Dataset records

——

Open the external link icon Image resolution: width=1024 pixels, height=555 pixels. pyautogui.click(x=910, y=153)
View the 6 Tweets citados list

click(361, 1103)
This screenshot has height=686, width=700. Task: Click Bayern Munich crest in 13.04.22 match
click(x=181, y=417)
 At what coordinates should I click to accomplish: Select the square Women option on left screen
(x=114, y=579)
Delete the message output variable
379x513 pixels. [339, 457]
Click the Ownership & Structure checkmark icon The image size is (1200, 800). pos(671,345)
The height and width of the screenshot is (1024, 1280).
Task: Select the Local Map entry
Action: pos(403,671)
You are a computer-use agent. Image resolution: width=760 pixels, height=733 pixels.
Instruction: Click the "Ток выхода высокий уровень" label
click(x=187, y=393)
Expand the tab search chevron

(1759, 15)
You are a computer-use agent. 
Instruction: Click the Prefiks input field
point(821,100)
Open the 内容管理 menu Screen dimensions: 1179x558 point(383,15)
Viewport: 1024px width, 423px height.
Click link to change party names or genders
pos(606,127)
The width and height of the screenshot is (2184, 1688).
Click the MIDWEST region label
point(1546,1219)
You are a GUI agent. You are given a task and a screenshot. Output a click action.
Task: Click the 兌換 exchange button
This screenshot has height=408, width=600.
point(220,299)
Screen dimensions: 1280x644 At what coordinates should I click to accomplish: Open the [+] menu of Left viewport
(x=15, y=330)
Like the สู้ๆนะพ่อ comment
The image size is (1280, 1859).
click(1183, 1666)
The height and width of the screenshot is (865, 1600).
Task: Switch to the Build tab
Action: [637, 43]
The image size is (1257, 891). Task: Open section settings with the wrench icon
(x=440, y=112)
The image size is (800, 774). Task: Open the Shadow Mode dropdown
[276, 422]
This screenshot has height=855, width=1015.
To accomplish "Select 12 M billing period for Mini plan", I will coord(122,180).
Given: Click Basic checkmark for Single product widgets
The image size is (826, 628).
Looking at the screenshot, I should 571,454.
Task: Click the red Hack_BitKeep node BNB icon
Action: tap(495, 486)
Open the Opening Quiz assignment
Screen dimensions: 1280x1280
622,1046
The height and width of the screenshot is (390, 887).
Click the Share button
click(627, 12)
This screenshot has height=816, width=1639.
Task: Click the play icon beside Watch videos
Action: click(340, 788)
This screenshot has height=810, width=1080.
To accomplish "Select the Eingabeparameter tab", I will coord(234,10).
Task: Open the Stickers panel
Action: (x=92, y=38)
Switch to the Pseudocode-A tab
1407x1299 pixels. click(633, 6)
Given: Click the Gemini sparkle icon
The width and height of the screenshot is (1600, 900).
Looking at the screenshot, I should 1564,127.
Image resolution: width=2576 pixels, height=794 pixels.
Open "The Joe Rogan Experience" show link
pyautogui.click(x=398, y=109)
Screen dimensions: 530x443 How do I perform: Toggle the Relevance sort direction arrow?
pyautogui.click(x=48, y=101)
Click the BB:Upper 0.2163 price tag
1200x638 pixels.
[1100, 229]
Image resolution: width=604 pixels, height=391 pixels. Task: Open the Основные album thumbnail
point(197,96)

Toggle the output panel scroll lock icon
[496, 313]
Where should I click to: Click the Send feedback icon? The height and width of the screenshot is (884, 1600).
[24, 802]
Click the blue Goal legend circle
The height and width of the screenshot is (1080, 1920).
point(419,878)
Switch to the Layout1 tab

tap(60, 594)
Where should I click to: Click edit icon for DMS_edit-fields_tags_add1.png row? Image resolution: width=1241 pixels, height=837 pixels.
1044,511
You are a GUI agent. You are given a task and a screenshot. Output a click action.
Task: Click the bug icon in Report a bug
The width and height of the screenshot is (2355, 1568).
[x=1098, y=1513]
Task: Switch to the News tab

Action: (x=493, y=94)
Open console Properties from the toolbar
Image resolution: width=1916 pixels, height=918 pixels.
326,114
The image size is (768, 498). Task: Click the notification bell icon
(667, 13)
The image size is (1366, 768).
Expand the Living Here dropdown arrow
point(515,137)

——

Only the count belongs in your answer, so please work out how many lines of the data contain "agent".

4